--- TASK TO COMPLETE ---
Word for word, restate the line containing "Viewport: 2324px width, 1364px" and all the lines that come after it in the entries below. Include nothing from before it.

--- RECORDS PROVIDED ---
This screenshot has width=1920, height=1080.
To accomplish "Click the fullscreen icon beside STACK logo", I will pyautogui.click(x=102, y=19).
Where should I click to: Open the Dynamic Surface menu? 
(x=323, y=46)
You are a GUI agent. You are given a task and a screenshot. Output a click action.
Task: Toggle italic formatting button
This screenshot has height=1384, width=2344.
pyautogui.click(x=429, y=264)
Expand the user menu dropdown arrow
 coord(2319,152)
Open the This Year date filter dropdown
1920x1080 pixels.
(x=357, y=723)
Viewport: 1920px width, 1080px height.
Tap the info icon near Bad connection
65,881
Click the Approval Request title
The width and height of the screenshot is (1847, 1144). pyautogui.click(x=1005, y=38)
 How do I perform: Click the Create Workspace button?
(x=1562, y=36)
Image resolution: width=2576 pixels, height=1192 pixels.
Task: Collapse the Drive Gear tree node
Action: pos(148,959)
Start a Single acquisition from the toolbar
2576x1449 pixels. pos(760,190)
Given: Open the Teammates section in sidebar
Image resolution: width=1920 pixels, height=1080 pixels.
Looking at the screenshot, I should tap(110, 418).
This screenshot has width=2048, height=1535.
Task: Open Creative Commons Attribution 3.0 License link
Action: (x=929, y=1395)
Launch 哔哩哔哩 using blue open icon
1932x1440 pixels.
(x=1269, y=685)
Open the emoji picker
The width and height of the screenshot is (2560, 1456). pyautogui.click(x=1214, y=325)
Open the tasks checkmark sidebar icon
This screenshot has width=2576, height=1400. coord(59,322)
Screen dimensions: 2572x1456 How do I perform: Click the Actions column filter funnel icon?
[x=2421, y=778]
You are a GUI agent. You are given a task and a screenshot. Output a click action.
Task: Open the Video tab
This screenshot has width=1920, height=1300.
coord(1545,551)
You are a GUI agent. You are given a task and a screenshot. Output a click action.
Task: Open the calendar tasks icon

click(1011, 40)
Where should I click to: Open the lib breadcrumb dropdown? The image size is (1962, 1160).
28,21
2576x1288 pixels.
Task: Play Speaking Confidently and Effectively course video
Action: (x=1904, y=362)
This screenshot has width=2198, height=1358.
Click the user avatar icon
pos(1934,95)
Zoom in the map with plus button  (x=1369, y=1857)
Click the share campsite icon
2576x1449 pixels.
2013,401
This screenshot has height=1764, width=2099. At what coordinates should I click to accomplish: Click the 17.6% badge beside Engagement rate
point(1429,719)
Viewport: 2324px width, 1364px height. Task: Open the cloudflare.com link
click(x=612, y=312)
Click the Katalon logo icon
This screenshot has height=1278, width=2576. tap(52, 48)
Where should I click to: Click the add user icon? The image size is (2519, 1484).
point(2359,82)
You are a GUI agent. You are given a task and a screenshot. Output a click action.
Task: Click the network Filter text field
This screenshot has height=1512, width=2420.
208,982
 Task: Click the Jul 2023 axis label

--- RESPONSE TO THE TASK ---
Viewport: 2324px width, 1364px height. Task: Open the cloudflare.com link
click(x=612, y=312)
Click the Katalon logo icon
This screenshot has height=1278, width=2576. tap(52, 48)
Where should I click to: Click the add user icon? The image size is (2519, 1484).
point(2359,82)
You are a GUI agent. You are given a task and a screenshot. Output a click action.
Task: Click the network Filter text field
This screenshot has height=1512, width=2420.
208,982
 Task: Click the Jul 2023 axis label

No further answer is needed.